[DATA IN THIS EXERCISE Boundary: Start]
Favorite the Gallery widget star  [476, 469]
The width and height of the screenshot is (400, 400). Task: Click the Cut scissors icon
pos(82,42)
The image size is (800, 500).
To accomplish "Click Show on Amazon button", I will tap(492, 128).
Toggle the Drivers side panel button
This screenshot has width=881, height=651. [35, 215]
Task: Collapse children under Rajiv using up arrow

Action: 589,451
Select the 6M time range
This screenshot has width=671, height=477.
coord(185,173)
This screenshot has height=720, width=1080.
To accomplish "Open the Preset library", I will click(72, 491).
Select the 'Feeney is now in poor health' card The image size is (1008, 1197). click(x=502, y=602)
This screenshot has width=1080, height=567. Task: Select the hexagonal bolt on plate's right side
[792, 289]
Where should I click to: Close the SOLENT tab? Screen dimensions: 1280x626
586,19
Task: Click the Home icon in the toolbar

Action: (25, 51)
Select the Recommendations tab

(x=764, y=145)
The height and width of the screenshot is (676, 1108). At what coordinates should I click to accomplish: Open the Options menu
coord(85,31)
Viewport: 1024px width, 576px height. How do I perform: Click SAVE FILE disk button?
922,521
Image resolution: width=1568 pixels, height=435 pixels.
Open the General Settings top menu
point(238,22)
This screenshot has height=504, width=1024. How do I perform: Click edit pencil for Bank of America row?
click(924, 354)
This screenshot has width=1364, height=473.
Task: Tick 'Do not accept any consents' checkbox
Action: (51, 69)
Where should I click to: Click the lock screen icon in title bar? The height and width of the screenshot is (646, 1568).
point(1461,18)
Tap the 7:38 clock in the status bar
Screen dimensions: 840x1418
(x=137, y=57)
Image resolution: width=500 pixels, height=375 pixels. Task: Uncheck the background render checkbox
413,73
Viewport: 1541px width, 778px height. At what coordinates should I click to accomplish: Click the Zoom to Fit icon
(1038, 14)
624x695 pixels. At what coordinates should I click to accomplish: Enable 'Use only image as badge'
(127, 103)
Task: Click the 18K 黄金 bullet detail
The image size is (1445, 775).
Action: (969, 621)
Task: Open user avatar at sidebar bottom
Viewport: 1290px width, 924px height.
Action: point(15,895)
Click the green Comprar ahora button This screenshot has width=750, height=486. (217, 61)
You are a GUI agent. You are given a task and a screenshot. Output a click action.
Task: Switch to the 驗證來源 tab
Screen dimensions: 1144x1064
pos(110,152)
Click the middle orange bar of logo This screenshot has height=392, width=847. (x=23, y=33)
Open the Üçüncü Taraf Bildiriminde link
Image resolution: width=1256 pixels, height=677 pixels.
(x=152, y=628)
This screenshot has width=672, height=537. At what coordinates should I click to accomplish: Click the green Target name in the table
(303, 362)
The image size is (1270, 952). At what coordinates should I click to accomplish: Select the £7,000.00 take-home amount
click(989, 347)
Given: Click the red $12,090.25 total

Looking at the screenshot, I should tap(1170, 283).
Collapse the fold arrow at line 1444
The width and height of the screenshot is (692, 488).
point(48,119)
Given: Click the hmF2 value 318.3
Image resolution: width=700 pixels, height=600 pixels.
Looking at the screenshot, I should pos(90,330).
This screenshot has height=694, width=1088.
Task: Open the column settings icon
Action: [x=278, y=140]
[DATA IN THIS EXERCISE Boundary: End]
WHAT THE TASK ASKS: Write out the whole listing once more, exactly as it reads.

ANSWER TO THE EXERCISE:
Favorite the Gallery widget star  [476, 469]
The width and height of the screenshot is (400, 400). Task: Click the Cut scissors icon
pos(82,42)
The image size is (800, 500).
To accomplish "Click Show on Amazon button", I will tap(492, 128).
Toggle the Drivers side panel button
This screenshot has width=881, height=651. [35, 215]
Task: Collapse children under Rajiv using up arrow

Action: 589,451
Select the 6M time range
This screenshot has width=671, height=477.
coord(185,173)
This screenshot has height=720, width=1080.
To accomplish "Open the Preset library", I will click(72, 491).
Select the 'Feeney is now in poor health' card The image size is (1008, 1197). click(x=502, y=602)
This screenshot has width=1080, height=567. Task: Select the hexagonal bolt on plate's right side
[792, 289]
Where should I click to: Close the SOLENT tab? Screen dimensions: 1280x626
586,19
Task: Click the Home icon in the toolbar

Action: (25, 51)
Select the Recommendations tab

(x=764, y=145)
The height and width of the screenshot is (676, 1108). At what coordinates should I click to accomplish: Open the Options menu
coord(85,31)
Viewport: 1024px width, 576px height. How do I perform: Click SAVE FILE disk button?
922,521
Image resolution: width=1568 pixels, height=435 pixels.
Open the General Settings top menu
point(238,22)
This screenshot has height=504, width=1024. How do I perform: Click edit pencil for Bank of America row?
click(924, 354)
This screenshot has width=1364, height=473.
Task: Tick 'Do not accept any consents' checkbox
Action: (51, 69)
Where should I click to: Click the lock screen icon in title bar? The height and width of the screenshot is (646, 1568).
point(1461,18)
Tap the 7:38 clock in the status bar
Screen dimensions: 840x1418
(x=137, y=57)
Image resolution: width=500 pixels, height=375 pixels. Task: Uncheck the background render checkbox
413,73
Viewport: 1541px width, 778px height. At what coordinates should I click to accomplish: Click the Zoom to Fit icon
(1038, 14)
624x695 pixels. At what coordinates should I click to accomplish: Enable 'Use only image as badge'
(127, 103)
Task: Click the 18K 黄金 bullet detail
The image size is (1445, 775).
Action: (969, 621)
Task: Open user avatar at sidebar bottom
Viewport: 1290px width, 924px height.
Action: point(15,895)
Click the green Comprar ahora button This screenshot has width=750, height=486. (217, 61)
You are a GUI agent. You are given a task and a screenshot. Output a click action.
Task: Switch to the 驗證來源 tab
Screen dimensions: 1144x1064
pos(110,152)
Click the middle orange bar of logo This screenshot has height=392, width=847. (x=23, y=33)
Open the Üçüncü Taraf Bildiriminde link
Image resolution: width=1256 pixels, height=677 pixels.
(x=152, y=628)
This screenshot has width=672, height=537. At what coordinates should I click to accomplish: Click the green Target name in the table
(303, 362)
The image size is (1270, 952). At what coordinates should I click to accomplish: Select the £7,000.00 take-home amount
click(989, 347)
Given: Click the red $12,090.25 total

Looking at the screenshot, I should tap(1170, 283).
Collapse the fold arrow at line 1444
The width and height of the screenshot is (692, 488).
point(48,119)
Given: Click the hmF2 value 318.3
Image resolution: width=700 pixels, height=600 pixels.
Looking at the screenshot, I should pos(90,330).
This screenshot has height=694, width=1088.
Task: Open the column settings icon
Action: [x=278, y=140]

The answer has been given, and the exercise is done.